Two Steps From Heaven
- Author: Mikhail Evstafiev
- Language: Russian
- Publisher: Eksmo
- Publication date: 1997, 2006
- Publication place: Russia
- Media type: Print (Hardback & Paperback)

= Two Steps from Heaven =

1997 novel by Mikhail Evstafiev

See also an album by Two Steps from Hell

Two Steps From Heaven is a novel by Russian author Mikhail Evstafiev.

==Plot summary==

The events of the novel ' take place in the mid-1980s during the Soviet invasion of Afghanistan and soon after the troop withdrawal, back in the then Soviet Union. It is a stirring account of the trials of Lieutenant Oleg Sharagin, a platoon commander in the elite Soviet airborne forces, his fellow officers and soldiers. It also portrays the ordinary Afghans who suffered enormously under the Soviet occupation.

Sharagin survives many combat operations but is critically wounded just a few months before the end of his tour of duty when his platoon is ambushed in the course of a major offensive against the Mujahideen. He is evacuated to a hospital in Kabul, undergoes surgery, and finally finds himself reunited with his family. But back home he realizes his military career is over. The war haunts Sharagin and the pain caused by the wound turns his life into a nightmare, leading to a dramatic finale.

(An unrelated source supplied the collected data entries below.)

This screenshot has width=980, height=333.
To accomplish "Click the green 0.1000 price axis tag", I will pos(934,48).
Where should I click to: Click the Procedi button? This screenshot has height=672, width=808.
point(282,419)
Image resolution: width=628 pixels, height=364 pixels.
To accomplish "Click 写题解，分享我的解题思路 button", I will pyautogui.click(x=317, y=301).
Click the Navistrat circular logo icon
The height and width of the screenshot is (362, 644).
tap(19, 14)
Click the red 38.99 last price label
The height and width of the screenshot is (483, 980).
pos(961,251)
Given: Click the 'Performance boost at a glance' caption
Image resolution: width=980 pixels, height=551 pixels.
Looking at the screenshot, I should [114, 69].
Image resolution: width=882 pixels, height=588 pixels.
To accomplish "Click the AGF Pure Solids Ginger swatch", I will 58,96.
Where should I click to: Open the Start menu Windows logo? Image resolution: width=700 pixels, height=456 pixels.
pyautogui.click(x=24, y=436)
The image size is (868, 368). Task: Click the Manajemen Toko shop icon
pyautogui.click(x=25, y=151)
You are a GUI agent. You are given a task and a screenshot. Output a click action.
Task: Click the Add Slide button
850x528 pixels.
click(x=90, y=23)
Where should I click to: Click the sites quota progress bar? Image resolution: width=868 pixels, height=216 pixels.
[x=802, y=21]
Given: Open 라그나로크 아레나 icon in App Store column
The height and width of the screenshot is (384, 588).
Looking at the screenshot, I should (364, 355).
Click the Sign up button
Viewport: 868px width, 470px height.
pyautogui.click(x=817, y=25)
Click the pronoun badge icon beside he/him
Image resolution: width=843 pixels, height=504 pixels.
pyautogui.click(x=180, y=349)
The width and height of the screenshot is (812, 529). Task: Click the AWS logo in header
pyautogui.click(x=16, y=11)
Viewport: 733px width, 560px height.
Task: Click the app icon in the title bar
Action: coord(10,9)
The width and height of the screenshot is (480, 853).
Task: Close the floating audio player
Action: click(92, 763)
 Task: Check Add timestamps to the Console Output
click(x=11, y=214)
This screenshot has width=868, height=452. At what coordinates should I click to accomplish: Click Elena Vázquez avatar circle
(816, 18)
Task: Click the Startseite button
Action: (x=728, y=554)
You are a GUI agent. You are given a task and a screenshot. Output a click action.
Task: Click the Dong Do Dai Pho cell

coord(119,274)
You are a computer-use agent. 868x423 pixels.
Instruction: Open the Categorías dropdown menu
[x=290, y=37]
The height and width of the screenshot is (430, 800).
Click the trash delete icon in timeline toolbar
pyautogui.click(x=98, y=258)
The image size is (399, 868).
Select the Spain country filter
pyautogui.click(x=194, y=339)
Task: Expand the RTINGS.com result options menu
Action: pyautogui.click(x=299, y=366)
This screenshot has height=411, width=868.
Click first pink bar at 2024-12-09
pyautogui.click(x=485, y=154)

The novel is a good example of Russian "accurate fiction." It puts a human face on the Soviet soldier without sparing the gory details, like the hard to comprehend top-down authority and license for physical punishment and humiliation within the Russian army, the mental suffering which young soldiers and officers endured during their catastrophic experience in Afghanistan, or the gruesome killings of innocent Afghan civilians.

The novel first came out in Russian in 1997 in an abridged version. In 2006, it was published by Eksmo, one of the largest publishing houses in Russia.

The Russian and English versions can also be found on "Art of War" ', a project dedicated to the soldiers of the recent wars, which was created in 1998 by a Russian veteran of the Afghan war, Vladimir Grigoriev. It features short stories, novels, poetry and essays by veterans of the wars in Afghanistan and Chechnya, as well as in the Middle East, Nagorno-Karabakh, Yugoslavia and contributions from veterans of the Vietnam and Korea wars.